__SOURCE PASSAGE__.

Architect, family build Moses Lake custom home
MOSES LAKE — Kyrissa Morigeau said it’s pretty simple, really.
“We’re just moving across the street,” she said.
OK, maybe not as simple as that. Morigeau and her husband Justin bought the undeveloped property across the street and are building a custom house.
The Morigeaus and their four children have lived in Moses Lake about three years, so they took some time to get settled. But they didn’t intend to stay where they were.
“We have two girls that are big into horses, so we wanted land so that we could have horses eventually,” Kyrissa said. “We thought it would be fun to build, but if we found the right piece of land with what we needed and a house on it, we would’ve done that.”
But then the piece of property across the street — McConihe Road Northeast to be exact — came up for sale.
“We stared at it for a few months,” Justin Morigeau said. “And I just happened to walk across the street.”
While there’s a nice flat spot just off the road, there’s also a pretty steep hill, and Justin said he wasn’t sure about the property as a result. That was until he climbed the hill and took in the view. He called Kyrissa and told her that he thought the property was the spot, he said.
The timing was pretty good, he said.
“After we bought this property this whole area (on McConihe Road) just took off,” he said.
And luckily Kyrissa knew a good architect. She has a degree in architecture from Washington State University.

__ENTRIES SUPPLIED__.
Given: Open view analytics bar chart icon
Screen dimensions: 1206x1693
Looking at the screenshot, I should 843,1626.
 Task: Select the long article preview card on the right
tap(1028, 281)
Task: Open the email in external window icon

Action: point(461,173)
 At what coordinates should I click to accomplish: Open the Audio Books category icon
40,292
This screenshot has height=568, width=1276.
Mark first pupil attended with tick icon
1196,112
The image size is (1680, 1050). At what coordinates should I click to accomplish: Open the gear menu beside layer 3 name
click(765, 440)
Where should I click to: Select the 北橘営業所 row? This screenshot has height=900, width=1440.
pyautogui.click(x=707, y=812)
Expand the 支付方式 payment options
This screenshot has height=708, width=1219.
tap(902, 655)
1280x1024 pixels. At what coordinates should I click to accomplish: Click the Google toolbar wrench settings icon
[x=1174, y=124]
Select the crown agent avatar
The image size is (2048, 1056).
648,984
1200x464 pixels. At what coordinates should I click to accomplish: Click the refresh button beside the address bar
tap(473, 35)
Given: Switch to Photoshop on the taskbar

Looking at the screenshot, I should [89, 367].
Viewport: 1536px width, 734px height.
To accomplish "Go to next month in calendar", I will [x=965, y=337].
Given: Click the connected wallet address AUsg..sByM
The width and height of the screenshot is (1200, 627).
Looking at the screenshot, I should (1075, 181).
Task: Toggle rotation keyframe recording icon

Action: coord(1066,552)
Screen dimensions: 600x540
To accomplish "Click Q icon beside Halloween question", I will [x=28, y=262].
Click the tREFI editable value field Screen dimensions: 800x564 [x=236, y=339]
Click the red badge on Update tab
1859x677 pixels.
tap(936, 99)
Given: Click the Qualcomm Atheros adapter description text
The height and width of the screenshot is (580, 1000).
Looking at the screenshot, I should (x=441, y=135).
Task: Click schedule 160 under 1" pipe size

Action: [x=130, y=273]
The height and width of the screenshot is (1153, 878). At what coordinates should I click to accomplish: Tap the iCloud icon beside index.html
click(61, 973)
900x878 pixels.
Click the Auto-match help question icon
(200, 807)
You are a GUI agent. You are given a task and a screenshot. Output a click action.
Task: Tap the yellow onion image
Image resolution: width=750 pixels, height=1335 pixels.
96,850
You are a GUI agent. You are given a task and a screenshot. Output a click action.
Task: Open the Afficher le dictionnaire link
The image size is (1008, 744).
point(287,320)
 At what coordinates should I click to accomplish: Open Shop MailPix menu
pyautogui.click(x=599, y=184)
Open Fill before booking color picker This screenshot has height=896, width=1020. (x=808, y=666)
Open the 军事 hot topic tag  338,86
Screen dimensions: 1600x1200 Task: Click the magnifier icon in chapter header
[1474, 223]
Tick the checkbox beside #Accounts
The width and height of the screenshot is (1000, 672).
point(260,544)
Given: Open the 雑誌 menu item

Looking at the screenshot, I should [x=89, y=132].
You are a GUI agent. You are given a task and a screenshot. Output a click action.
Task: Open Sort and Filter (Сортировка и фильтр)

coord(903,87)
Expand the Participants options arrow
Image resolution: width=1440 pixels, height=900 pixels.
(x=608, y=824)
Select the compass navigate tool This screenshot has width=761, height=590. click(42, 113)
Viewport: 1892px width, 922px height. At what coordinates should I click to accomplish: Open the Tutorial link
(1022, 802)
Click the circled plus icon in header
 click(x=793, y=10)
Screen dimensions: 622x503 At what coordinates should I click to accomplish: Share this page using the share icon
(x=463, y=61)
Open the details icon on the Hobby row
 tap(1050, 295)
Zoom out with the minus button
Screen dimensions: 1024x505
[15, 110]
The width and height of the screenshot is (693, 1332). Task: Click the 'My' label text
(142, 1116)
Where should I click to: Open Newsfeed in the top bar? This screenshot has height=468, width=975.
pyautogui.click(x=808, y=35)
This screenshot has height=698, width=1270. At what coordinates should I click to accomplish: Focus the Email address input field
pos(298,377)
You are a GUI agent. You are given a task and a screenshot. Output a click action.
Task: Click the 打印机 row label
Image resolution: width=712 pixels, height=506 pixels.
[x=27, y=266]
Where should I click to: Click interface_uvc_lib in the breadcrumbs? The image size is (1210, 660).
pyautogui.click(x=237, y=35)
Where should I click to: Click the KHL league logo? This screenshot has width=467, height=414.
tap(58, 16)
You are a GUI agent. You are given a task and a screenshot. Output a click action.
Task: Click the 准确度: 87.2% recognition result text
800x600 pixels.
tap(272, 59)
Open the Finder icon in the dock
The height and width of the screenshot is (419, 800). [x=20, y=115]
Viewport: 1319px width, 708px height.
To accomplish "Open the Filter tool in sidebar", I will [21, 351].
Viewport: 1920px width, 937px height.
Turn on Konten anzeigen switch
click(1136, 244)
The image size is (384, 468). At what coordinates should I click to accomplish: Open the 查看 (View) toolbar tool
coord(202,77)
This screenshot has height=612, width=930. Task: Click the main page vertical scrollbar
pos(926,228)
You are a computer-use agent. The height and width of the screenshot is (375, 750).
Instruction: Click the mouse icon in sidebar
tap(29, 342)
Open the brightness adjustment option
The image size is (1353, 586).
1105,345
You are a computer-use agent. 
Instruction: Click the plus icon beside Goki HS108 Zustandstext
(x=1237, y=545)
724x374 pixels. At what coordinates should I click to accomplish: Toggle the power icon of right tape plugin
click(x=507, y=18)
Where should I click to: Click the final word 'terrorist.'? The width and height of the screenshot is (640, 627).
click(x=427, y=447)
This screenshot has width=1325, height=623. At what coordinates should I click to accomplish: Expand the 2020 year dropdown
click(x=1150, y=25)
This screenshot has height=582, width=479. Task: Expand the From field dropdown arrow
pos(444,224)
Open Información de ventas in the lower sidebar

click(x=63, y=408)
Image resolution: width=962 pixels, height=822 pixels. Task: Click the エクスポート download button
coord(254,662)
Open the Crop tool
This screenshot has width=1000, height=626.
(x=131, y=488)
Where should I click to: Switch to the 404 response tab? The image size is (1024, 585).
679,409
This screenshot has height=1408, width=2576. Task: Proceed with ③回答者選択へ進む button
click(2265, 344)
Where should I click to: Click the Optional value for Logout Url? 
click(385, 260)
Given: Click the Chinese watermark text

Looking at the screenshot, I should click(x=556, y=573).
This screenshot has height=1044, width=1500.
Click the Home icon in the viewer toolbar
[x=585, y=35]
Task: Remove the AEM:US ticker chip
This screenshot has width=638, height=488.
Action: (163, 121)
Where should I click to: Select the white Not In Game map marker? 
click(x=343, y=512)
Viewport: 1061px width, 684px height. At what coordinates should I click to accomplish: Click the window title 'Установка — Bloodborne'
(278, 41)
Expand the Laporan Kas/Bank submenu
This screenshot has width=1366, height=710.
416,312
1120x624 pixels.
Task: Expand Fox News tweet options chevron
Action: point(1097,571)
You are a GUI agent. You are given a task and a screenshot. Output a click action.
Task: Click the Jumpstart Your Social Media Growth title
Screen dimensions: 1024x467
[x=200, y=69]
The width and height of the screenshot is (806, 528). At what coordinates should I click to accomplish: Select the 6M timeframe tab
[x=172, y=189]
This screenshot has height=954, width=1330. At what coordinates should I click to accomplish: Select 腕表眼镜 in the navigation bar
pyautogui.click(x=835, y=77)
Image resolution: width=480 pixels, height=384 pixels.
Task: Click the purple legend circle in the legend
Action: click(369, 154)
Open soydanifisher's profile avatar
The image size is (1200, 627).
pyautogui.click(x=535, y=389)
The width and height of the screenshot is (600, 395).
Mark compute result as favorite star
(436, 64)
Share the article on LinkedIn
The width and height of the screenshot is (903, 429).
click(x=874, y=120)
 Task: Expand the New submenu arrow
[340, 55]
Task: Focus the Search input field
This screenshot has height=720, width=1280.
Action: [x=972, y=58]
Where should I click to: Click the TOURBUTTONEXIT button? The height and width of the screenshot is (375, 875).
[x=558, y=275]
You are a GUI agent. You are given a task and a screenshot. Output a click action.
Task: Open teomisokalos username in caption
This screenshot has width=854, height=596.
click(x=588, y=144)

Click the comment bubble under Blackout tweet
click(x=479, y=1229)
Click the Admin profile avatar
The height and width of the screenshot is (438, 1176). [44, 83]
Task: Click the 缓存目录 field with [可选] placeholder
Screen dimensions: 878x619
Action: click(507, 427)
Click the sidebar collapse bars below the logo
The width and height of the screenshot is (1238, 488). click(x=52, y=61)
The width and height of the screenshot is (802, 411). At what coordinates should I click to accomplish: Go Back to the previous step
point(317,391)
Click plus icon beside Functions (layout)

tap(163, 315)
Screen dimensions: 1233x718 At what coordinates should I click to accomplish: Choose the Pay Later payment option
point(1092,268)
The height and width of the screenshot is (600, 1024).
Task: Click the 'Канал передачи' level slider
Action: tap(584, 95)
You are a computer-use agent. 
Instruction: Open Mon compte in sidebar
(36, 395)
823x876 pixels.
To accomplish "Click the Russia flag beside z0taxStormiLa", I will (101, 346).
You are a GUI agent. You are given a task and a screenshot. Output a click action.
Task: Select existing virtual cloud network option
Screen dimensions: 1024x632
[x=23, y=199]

__QUESTIONS ON THE MATERIAL__.
[1] Name each distinct person, place, and institution that the Moses Lake home article mentions, listing each one once.
[2] Write the next part of the Moses Lake home article, picking up after its last sentence.
The entries were taken from a different source than the article.

__RESPONSES IN ORDER__.
[1] Kyrissa Morigeau, Justin Morigeau, Moses Lake, McConihe Road Northeast, Washington State University

[2]
She had some goals in mind throughout the design process. The house had to be big enough to accommodate the family needs now, so each child gets his or her own room.
Kyrissa said friends have asked her why she designed the house with five bedrooms, when the kids will move out eventually. But she wants the kids to have plenty of room when they come to visit with their families in the future.
“Definitely from a design side, I designed it to capture the view,” she said. The property looks out over Moses Lake.
While it’s mostly one story, their seven-year-old son told her he missed the stairs in their old house in the Puget Sound. So there’s a second-story bonus room, a hangout space for the kids, that overlooks the main floor.
Her preference is modern design, she said, and the house reflects that.
“I like clean lines,” Kyrissa said.
But she wanted the house to reflect its country setting as well. So the kids’ rooms all have barn doors, and it has board and batten exterior siding.
The color scheme, in and out, reflects her modern aesthetic. She chose black and light gray.
“The interior is very functional,” Justin said.
The houses they’ve lived in in the past had the space split up with dedicated living and dining rooms, Kyrissa said. That’s not their style.
“For our family those spaces never get used,” she said. “For us, it just seemed like a wasted space.”
“We’re always congregating in the kitchen,’ Justin said.
So the kitchen in the new house is open to the living and dining space. The house, 3,180 square feet in the living space, has five bedrooms and two and half baths.
The site presented some challenges. The lot is wide down by McConihe Road, but it narrows as it goes up the hill.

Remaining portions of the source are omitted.